There are still many questions about the way people form their gender identity. Chromosomes may influence some of it, and other parts of it may develop as children are born and grow. It is unclear why identity is so often associated with physical adult signs of a specific sex. Neither young boys nor young girls have breasts, pubic hair or more enlarged genitalia, and yet they may view these things as part of gender.


More clear is that once children develop their own gender identity, what that comprises is likely reinforced by the society from macrocosm to microcosm. Everyone in a society receives messages about roles of the genders, and these are likely to influence a person’s decisions on what is possible based on the traditional values about his or her gender. There are always people who break through the mold and do something not normally ascribed to the gender, and these people may either have a role in changing thoughts about gender, or they may be criticized for acting unwomanly or unmanly.

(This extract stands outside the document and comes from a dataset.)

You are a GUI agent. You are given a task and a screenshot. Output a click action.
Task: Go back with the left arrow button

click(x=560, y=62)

With many societies holding a fairly liberal attitude about the shifting roles of women and men, there are still challenges for people with different identity issues. One of the biggest challenges in more permissive societies is faced by those who have an unmatching gender identity from within and without. Either the desire to live without gender or the strong conviction that a person really is a different gender than his or her physical self can prove highly difficult. In Western societies this issue gets addressed with greater frequency, and given the wherewithal, a person who truly feels he or she is the wrong gender can undergo sexual reassignment surgery, removing evidence of one gender and creating evidence of the other.

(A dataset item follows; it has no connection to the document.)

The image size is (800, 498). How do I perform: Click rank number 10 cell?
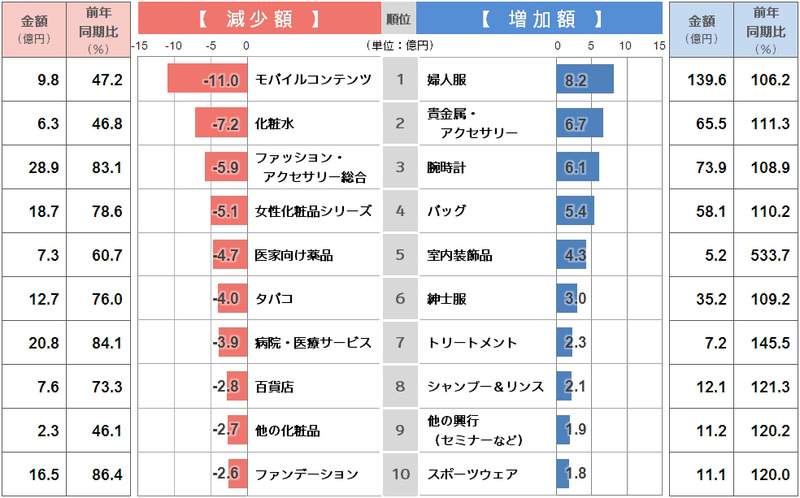click(x=399, y=473)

Taking this step is not always received well by a person’s family or his society. Additionally, there are some inherent physical difficulties that can be an issue for some people, like taking hormones, which are generally not produced by that particular gender, in large supply. These transitions are very challenging, and clinics that offer surgery often require a certain amount of counseling before and after because sexual reassignment is disorienting and permanent. Some who take this step report satisfaction because inner sense of gender finally matches outward appearance.